Output every line from the beginning of the records through the line that contains "Given: Click the TradingView wordmark text", exactly as it appears.

Items from a data source

===============

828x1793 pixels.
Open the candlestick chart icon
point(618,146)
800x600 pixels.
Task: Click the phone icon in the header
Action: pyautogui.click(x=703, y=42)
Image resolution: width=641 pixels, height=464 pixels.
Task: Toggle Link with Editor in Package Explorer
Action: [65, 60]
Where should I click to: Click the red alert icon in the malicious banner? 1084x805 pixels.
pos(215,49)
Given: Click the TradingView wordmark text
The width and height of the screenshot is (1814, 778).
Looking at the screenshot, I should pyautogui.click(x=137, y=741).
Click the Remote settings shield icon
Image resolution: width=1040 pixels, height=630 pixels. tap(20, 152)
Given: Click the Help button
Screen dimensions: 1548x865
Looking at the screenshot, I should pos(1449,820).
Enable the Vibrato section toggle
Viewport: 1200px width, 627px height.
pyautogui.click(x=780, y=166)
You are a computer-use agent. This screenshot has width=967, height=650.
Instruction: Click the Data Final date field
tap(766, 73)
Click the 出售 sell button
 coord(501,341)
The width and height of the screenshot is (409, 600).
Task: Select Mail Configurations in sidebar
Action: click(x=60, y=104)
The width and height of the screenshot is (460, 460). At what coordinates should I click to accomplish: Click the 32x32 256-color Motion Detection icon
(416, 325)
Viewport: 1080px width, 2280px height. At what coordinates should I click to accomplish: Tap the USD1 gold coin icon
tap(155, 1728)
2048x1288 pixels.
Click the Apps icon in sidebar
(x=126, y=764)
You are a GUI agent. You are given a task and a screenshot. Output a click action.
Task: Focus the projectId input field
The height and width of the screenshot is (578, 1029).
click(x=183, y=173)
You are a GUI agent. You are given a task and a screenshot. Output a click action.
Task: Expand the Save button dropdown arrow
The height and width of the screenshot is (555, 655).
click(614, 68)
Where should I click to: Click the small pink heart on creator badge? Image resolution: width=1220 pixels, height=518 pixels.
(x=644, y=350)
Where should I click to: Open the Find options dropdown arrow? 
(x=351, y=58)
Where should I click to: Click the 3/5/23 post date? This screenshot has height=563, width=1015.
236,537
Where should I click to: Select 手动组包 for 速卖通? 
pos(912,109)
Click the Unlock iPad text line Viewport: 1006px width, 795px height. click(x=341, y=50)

===============

### Solution for this task
828x1793 pixels.
Open the candlestick chart icon
point(618,146)
800x600 pixels.
Task: Click the phone icon in the header
Action: pyautogui.click(x=703, y=42)
Image resolution: width=641 pixels, height=464 pixels.
Task: Toggle Link with Editor in Package Explorer
Action: [65, 60]
Where should I click to: Click the red alert icon in the malicious banner? 1084x805 pixels.
pos(215,49)
Given: Click the TradingView wordmark text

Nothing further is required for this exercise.